▶ **PASSAGE TO READ**:

*** Block opens ***

An echocardiogram is a test that, much like an ultrasound, uses sound waves to create a moving image of the heart. The most common type of echocardiogram is performed transthoracic, meaning the image is taken through a probe against the chest. A TTE does not involve radiation and is a very safe procedure. A cardiac sonographer will put a gel on the patient’s chest and move the transducer around different areas, including directly anterior to the breastbone, inferior and lateral to the right nipple, and over to the right side. The echocardiography machine will pick up the sound waves as electrical impulses and convert them into images that a doctor will later review. The test is fairly common in that it allows doctors to view the heart chambers and valves noninvasively, as well as monitor patient condition.

A less common procedure to obtain similar pictures of the heart is a transesophageal echocardiogram, which is when a scope is inserted down the patient’s throat. The transducer is at the end of the scope and allows the images to be gathered from directly posterior to the heart. Lung disease and obesity are two conditions in which a TEE would be indicated. Another type of echocardiogram is a stress test. This is performed to see if a patient’s chest pain or related symptoms is due to heart disease. Images will be taken when the patient is still and the heart is at rest. Then the patient will walk on a treadmill until a target heart rate is reached and the heart is said to be under stress. The stress test can monitor heart wall movement, but it cannot see the coronary arteries.

*** Block closes ***

▶ **REQUIRED WORK**: Copy the passage about echocardiograms word for word, in full.

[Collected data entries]

*** Block opens ***

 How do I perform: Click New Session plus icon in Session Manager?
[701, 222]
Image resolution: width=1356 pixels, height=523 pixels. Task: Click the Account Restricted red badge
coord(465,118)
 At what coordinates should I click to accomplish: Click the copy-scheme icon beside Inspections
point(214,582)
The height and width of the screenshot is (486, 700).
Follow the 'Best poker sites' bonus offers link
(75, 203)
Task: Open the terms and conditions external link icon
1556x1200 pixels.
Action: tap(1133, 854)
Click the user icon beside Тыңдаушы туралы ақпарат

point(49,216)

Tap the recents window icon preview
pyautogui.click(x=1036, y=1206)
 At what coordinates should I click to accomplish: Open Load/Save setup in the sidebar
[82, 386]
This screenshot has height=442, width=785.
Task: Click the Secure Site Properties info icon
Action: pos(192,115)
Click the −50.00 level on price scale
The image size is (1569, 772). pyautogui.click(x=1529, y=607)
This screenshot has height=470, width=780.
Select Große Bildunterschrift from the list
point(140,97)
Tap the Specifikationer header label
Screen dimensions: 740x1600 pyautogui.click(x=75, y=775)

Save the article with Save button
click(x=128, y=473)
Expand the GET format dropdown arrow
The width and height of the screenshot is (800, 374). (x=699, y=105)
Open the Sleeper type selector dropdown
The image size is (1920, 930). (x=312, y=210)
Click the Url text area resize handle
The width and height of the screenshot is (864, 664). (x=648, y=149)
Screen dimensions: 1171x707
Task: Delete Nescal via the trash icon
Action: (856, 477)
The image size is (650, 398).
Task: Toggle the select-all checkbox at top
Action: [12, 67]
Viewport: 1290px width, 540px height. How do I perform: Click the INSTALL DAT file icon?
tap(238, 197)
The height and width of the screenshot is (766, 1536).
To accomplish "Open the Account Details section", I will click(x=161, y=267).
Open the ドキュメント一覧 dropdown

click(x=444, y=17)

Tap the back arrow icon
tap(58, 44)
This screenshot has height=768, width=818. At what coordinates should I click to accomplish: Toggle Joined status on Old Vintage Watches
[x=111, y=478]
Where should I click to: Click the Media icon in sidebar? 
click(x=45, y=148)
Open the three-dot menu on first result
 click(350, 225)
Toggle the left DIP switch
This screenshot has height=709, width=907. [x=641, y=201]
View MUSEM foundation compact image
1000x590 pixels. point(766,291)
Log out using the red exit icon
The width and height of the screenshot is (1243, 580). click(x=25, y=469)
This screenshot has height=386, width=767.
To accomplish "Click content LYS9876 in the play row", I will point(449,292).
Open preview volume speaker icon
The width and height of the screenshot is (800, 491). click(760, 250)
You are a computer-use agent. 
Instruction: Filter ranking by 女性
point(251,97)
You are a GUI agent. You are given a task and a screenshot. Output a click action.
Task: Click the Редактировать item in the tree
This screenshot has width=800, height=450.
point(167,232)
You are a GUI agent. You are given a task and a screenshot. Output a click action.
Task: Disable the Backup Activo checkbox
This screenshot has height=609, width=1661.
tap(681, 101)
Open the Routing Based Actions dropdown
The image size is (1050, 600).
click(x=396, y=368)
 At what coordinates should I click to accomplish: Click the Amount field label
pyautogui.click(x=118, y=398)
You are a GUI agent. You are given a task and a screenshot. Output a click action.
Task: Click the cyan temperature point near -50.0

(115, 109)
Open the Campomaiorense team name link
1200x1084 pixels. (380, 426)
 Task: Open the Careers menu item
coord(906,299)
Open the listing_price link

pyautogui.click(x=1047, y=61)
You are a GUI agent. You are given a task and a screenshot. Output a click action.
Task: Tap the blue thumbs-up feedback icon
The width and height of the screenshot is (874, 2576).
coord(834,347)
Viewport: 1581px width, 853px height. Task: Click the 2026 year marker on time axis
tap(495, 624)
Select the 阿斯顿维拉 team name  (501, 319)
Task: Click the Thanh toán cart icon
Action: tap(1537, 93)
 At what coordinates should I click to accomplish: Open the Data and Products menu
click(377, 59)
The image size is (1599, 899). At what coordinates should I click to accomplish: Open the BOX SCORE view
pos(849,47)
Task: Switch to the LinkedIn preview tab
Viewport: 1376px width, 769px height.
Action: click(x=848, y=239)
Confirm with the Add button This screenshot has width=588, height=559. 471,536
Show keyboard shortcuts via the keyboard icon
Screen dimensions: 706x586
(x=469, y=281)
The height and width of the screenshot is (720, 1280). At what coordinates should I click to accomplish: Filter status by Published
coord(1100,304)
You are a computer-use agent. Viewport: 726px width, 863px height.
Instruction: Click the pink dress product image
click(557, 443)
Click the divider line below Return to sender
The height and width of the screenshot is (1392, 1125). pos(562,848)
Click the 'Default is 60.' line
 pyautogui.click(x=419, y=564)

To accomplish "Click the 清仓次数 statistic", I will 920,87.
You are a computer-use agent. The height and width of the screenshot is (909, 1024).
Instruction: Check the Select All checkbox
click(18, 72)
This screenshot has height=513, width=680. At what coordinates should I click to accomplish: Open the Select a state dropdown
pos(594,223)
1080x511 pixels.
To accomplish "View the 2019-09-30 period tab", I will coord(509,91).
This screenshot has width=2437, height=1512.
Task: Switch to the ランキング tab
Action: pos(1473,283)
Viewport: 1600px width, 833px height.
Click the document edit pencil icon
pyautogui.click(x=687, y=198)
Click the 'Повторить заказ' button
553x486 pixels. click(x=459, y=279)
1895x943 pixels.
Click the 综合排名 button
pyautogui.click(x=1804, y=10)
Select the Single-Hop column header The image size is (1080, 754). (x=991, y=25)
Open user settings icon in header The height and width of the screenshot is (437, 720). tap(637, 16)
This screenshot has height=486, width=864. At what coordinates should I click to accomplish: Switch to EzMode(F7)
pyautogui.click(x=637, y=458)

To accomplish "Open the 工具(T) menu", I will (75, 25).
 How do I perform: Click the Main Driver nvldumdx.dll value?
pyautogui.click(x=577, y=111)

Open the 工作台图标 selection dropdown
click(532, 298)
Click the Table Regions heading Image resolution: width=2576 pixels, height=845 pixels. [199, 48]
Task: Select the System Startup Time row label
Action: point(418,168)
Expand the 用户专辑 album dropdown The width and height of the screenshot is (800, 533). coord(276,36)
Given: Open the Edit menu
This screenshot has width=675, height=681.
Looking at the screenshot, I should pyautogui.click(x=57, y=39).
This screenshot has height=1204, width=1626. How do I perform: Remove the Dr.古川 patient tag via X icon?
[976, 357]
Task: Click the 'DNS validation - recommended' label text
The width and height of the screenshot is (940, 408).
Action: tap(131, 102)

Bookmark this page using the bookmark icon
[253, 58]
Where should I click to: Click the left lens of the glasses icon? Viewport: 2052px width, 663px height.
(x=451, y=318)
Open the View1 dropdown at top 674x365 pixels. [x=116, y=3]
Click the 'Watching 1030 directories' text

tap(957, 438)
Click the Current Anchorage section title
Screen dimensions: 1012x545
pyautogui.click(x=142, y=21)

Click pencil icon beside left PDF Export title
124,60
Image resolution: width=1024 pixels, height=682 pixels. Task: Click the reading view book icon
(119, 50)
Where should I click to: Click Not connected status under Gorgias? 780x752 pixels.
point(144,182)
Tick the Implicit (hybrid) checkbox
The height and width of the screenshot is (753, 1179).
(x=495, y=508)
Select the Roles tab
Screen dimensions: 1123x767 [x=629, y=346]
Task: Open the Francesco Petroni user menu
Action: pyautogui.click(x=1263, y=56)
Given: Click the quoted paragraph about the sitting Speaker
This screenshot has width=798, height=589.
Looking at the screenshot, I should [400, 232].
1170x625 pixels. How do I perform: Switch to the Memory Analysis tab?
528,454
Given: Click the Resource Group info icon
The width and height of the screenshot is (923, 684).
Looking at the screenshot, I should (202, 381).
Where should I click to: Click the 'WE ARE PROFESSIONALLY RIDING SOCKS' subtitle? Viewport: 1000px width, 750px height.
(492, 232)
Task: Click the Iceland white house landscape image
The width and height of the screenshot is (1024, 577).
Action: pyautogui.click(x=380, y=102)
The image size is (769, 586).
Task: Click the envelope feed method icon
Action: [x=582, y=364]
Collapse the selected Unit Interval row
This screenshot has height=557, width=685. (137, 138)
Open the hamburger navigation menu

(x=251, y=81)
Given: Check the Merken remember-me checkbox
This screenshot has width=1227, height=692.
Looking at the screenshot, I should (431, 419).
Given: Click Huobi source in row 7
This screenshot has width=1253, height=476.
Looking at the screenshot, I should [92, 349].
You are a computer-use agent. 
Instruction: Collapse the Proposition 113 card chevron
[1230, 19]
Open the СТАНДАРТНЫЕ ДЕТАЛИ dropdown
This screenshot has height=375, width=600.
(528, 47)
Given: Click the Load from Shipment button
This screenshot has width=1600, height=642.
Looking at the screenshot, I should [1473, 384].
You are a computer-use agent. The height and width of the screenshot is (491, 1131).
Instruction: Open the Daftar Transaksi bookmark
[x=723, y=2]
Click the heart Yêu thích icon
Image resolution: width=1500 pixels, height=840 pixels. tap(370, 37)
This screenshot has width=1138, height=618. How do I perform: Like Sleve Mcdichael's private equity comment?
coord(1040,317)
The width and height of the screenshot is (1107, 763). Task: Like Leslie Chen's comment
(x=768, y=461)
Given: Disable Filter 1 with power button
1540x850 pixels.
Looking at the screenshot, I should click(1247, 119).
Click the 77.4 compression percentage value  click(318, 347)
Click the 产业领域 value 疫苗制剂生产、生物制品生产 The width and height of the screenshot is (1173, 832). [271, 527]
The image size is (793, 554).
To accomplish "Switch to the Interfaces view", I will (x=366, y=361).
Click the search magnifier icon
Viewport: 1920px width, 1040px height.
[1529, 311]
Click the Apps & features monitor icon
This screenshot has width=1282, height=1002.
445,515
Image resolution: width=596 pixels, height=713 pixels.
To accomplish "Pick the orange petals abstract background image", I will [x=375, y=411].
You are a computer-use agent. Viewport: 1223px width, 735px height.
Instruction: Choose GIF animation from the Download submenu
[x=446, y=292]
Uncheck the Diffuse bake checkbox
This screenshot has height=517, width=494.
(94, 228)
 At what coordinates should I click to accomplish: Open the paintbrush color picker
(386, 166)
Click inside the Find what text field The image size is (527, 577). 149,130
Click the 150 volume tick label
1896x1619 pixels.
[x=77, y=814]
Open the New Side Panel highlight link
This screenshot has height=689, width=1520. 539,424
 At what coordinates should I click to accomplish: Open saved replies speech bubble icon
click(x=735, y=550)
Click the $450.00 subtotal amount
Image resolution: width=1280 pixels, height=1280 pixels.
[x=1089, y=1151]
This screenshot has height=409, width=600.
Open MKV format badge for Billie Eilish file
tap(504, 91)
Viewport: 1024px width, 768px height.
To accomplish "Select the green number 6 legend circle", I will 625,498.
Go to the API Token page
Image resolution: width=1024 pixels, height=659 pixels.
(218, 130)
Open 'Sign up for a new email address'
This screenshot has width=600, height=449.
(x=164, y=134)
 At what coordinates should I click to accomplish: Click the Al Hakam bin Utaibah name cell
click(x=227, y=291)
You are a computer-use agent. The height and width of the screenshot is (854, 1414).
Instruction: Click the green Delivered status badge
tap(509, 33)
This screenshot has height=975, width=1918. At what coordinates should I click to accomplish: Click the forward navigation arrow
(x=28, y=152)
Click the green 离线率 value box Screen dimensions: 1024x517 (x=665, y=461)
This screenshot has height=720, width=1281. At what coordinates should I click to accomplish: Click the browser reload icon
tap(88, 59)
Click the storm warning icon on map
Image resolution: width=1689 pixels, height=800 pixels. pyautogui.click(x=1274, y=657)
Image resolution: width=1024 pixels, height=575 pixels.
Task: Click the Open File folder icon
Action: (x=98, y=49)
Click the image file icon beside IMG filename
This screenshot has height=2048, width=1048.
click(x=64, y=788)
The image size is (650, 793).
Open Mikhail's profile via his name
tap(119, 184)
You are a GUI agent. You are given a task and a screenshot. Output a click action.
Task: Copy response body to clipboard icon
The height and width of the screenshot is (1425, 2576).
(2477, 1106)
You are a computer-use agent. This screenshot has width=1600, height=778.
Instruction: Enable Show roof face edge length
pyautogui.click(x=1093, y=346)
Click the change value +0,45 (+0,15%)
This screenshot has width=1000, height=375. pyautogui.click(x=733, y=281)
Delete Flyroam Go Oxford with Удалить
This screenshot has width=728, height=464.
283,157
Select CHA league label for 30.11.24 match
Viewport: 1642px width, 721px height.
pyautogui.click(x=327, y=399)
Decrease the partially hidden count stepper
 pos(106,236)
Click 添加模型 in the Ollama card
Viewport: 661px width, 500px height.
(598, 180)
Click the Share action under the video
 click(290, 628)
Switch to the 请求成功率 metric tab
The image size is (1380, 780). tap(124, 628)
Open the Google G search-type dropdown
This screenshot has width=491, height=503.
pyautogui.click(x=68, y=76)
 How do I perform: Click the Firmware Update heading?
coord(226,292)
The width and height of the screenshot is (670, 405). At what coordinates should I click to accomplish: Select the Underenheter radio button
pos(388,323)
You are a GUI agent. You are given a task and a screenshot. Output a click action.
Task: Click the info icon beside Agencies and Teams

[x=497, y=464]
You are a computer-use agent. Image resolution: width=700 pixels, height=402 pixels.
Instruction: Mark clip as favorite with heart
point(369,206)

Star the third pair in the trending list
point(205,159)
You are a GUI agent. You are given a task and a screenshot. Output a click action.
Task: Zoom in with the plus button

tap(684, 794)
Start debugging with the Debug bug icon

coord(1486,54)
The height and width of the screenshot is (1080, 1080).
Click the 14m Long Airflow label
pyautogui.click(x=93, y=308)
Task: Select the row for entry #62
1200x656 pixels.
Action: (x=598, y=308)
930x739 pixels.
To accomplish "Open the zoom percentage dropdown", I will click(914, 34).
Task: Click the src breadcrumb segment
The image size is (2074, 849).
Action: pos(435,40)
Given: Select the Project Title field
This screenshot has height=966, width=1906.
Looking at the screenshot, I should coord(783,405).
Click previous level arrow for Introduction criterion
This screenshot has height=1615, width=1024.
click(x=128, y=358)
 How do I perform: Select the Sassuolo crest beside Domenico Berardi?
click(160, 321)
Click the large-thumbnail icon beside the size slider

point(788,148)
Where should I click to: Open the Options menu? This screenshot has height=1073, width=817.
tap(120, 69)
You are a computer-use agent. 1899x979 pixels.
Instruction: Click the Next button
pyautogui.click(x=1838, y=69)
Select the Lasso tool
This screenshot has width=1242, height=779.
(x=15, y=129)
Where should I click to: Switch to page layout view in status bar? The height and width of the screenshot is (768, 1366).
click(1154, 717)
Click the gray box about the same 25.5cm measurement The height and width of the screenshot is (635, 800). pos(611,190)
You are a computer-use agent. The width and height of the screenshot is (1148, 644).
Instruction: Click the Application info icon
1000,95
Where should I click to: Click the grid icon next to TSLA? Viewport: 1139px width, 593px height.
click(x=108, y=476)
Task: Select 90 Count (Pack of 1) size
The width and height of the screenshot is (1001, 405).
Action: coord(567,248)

*** Block closes ***

▶ **SOLUTION TO THIS PROBLEM**:
An echocardiogram is a test that, much like an ultrasound, uses sound waves to create a moving image of the heart. The most common type of echocardiogram is performed transthoracic, meaning the image is taken through a probe against the chest. A TTE does not involve radiation and is a very safe procedure. A cardiac sonographer will put a gel on the patient’s chest and move the transducer around different areas, including directly anterior to the breastbone, inferior and lateral to the right nipple, and over to the right side. The echocardiography machine will pick up the sound waves as electrical impulses and convert them into images that a doctor will later review. The test is fairly common in that it allows doctors to view the heart chambers and valves noninvasively, as well as monitor patient condition.

A less common procedure to obtain similar pictures of the heart is a transesophageal echocardiogram, which is when a scope is inserted down the patient’s throat. The transducer is at the end of the scope and allows the images to be gathered from directly posterior to the heart. Lung disease and obesity are two conditions in which a TEE would be indicated. Another type of echocardiogram is a stress test. This is performed to see if a patient’s chest pain or related symptoms is due to heart disease. Images will be taken when the patient is still and the heart is at rest. Then the patient will walk on a treadmill until a target heart rate is reached and the heart is said to be under stress. The stress test can monitor heart wall movement, but it cannot see the coronary arteries.